*Work instructions*
What's needed is an exact retyping of the lines from the start of the listing up to and including the line with "Select the step 5 number circle", minus any pictures.

*Data in this exercise*
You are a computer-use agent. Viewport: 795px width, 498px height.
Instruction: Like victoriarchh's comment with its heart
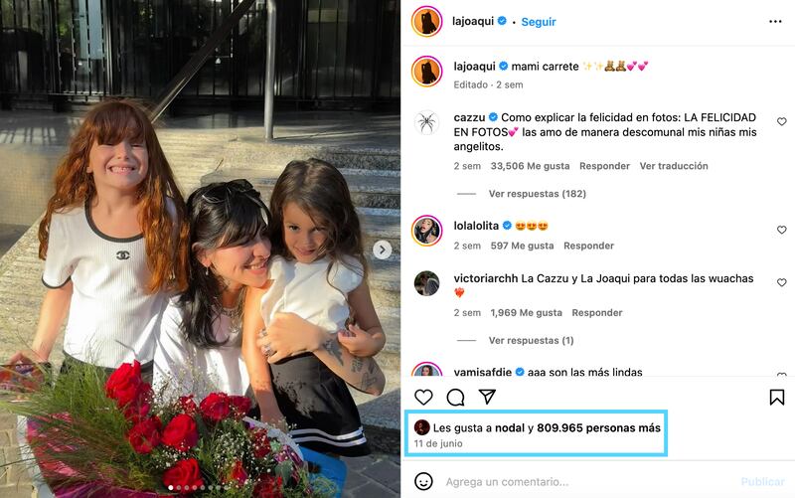tap(781, 282)
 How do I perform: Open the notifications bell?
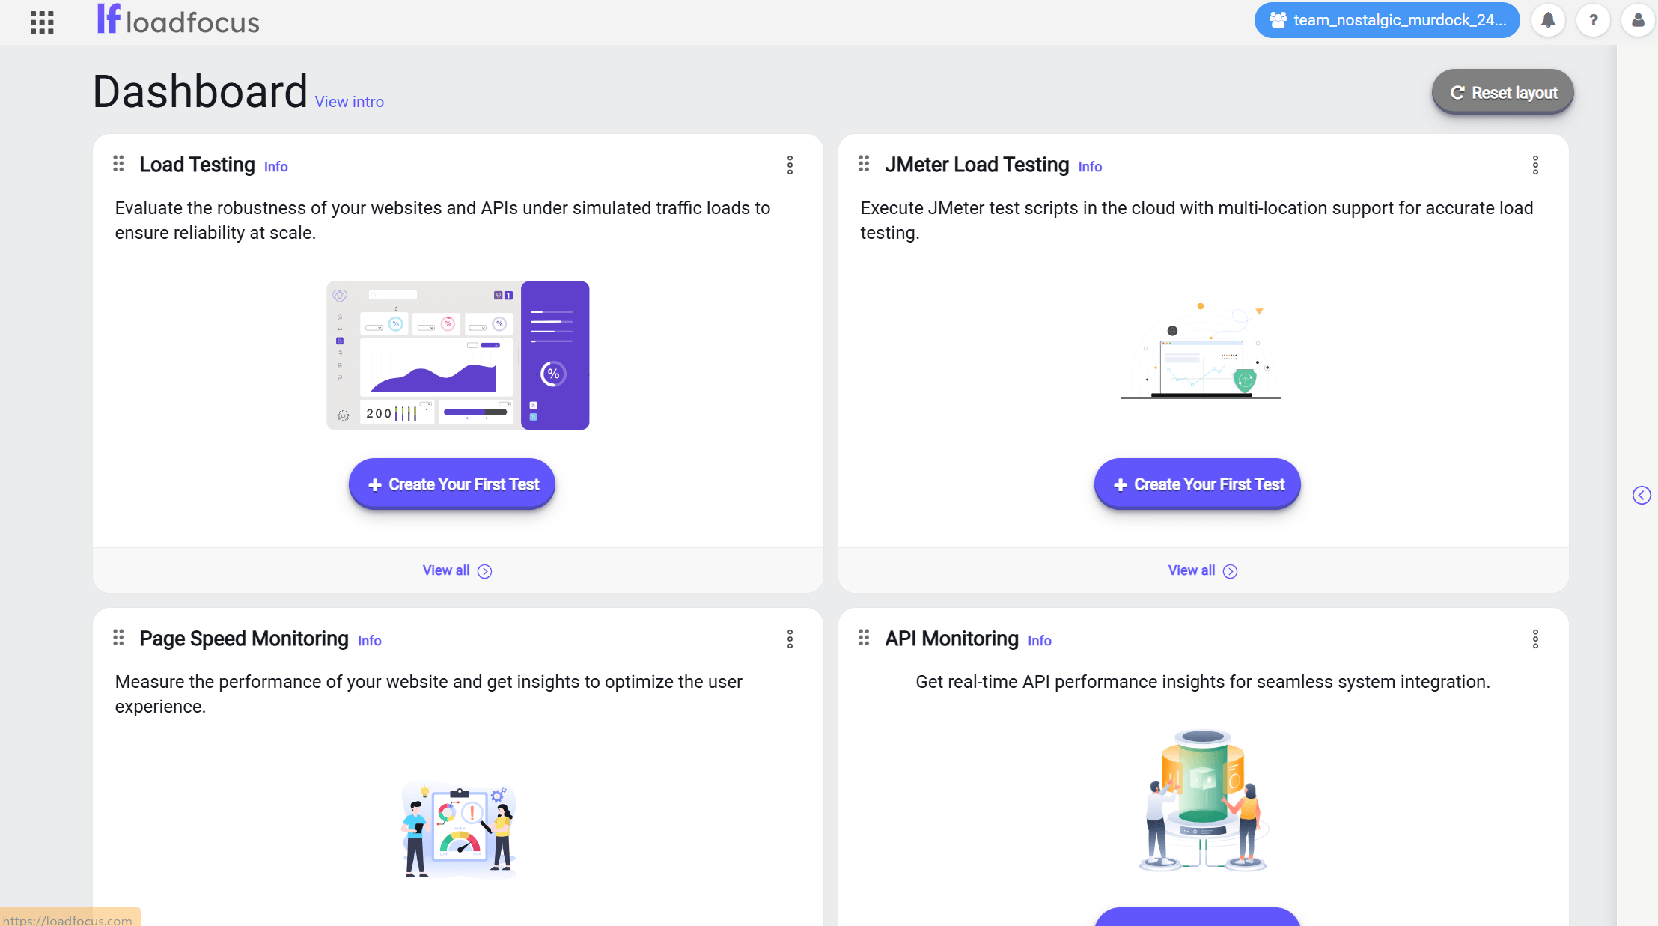[x=1548, y=20]
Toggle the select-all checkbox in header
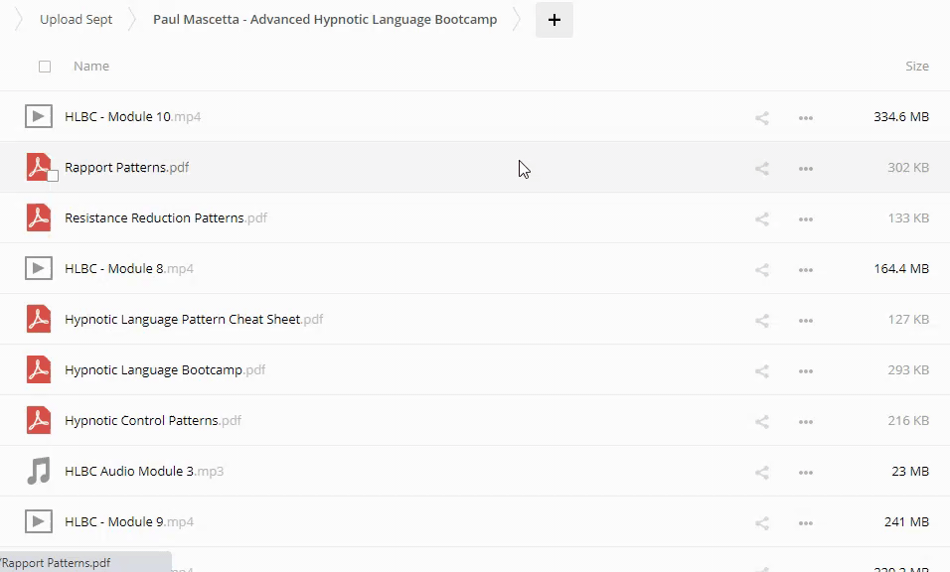Image resolution: width=950 pixels, height=572 pixels. pyautogui.click(x=45, y=67)
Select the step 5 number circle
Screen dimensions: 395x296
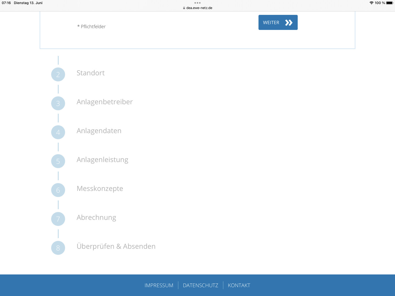pyautogui.click(x=58, y=161)
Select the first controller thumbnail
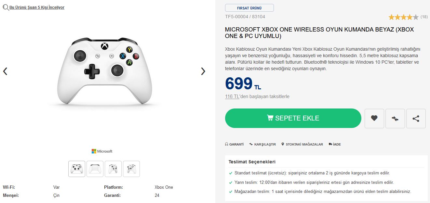Viewport: 430px width, 203px height. (77, 169)
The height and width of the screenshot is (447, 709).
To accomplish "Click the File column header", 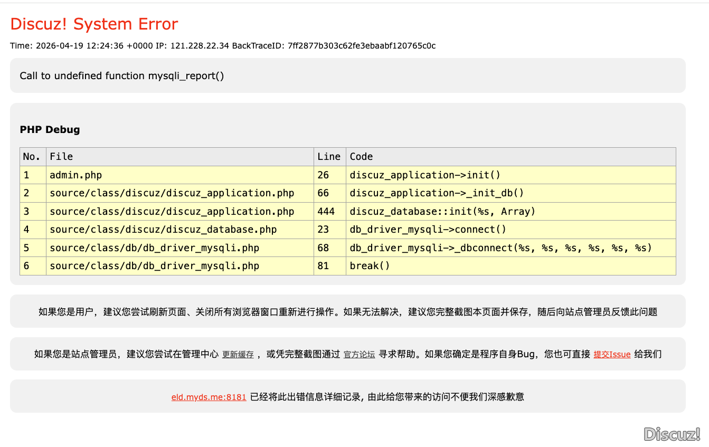I will click(61, 157).
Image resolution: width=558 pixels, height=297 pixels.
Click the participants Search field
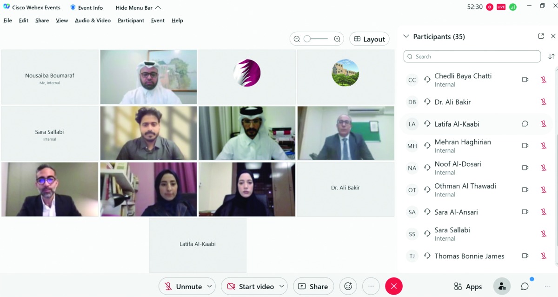pos(472,56)
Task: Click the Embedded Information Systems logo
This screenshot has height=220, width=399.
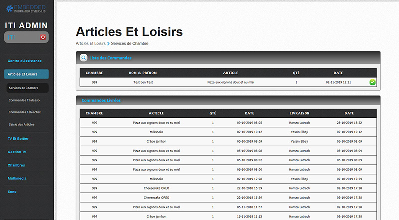Action: coord(27,8)
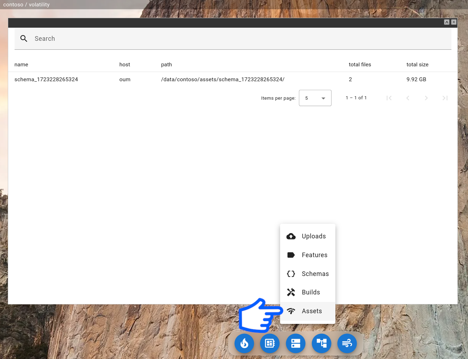
Task: Click the curly braces Schemas icon
Action: tap(291, 274)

*Solution to this task*
You are a computer-use agent. Viewport: 795px width, 498px height.
Instruction: Like victoriarchh's comment with its heart
tap(781, 282)
 How do I perform: Open the notifications bell?
[x=1548, y=20]
Toggle the select-all checkbox in header
Image resolution: width=950 pixels, height=572 pixels. pyautogui.click(x=45, y=67)
Select the step 5 number circle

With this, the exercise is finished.